- _How to complete this task_
Return, character for character, the lines from the one bearing "将棋駒 越山作 本黄楊(ほんつげ) 特上彫 錦旗 (297, 634)" through the end of the material. Omit everything before that line.

[[ Exercise data, beginning ]]

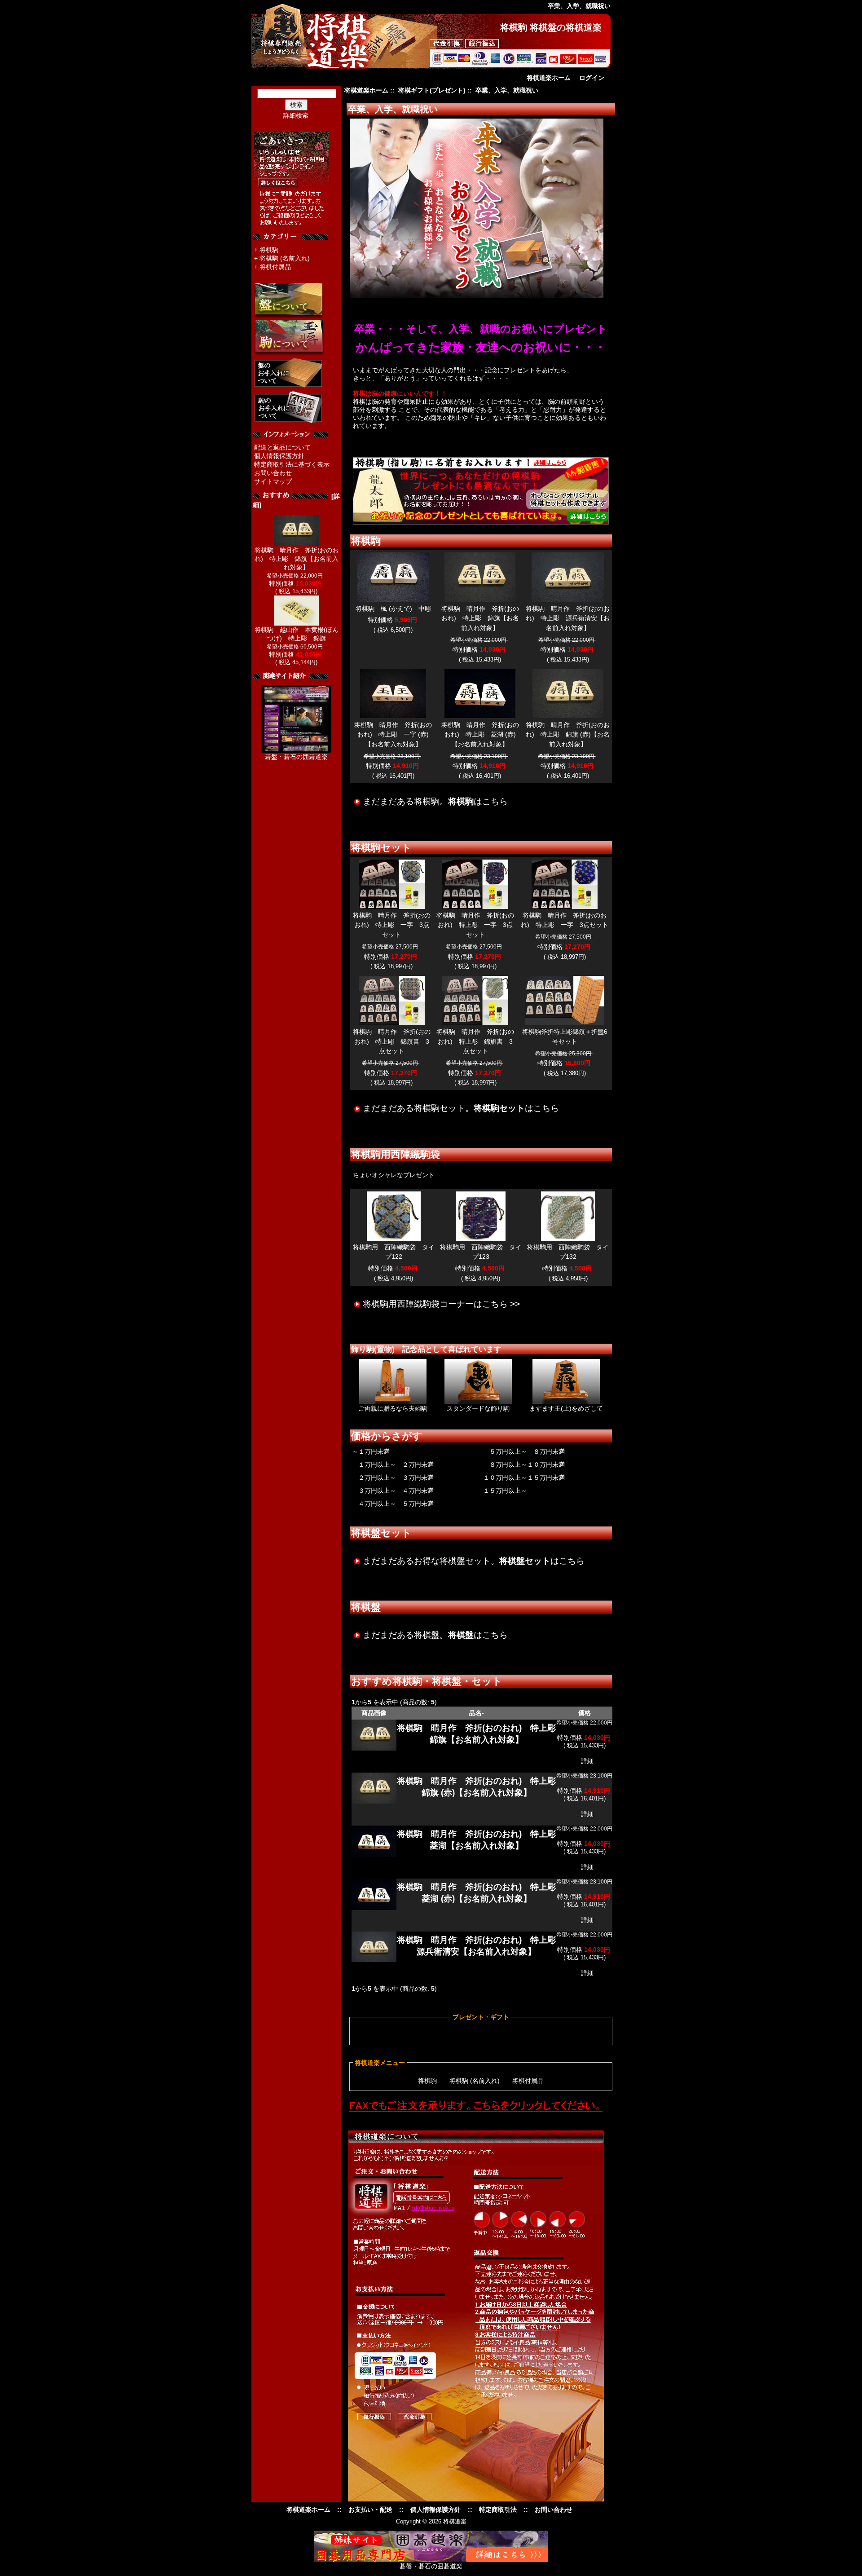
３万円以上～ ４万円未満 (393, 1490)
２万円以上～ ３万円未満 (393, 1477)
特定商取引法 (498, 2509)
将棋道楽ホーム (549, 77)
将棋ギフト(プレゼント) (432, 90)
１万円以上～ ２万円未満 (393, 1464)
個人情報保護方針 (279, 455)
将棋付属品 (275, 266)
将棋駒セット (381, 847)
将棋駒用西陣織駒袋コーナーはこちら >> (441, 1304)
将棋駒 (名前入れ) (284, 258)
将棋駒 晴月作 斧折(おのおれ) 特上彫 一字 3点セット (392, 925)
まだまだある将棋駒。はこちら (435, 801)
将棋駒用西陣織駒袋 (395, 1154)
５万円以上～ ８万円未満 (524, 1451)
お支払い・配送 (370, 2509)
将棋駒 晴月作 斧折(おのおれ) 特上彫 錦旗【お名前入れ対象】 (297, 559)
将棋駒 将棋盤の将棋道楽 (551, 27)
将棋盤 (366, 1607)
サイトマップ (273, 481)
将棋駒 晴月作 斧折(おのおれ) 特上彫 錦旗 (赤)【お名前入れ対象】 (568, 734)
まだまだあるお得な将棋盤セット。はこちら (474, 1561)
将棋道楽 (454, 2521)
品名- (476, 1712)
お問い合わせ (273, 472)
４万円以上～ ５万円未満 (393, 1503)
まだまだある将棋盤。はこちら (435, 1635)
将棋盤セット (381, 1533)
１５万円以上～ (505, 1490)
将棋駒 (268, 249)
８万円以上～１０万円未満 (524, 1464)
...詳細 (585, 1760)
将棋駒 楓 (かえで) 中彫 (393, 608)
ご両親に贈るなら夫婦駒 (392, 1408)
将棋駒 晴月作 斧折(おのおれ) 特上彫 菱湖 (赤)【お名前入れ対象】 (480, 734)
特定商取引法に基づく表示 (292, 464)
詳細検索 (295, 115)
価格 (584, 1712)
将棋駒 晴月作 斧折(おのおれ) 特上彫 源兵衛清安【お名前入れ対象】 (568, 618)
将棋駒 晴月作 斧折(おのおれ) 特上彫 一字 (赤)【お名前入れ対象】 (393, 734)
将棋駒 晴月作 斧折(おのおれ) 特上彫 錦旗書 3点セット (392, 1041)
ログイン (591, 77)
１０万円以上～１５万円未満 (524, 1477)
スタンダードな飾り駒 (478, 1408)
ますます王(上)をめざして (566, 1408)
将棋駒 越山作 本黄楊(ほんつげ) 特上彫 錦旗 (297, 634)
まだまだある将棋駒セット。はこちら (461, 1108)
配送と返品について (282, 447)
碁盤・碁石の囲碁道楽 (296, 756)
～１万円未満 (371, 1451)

[[ Exercise data, end ]]

- _Exercise answer_
将棋駒 越山作 本黄楊(ほんつげ) 特上彫 錦旗 (297, 634)
まだまだある将棋駒セット。はこちら (461, 1108)
配送と返品について (282, 447)
碁盤・碁石の囲碁道楽 (296, 756)
～１万円未満 (371, 1451)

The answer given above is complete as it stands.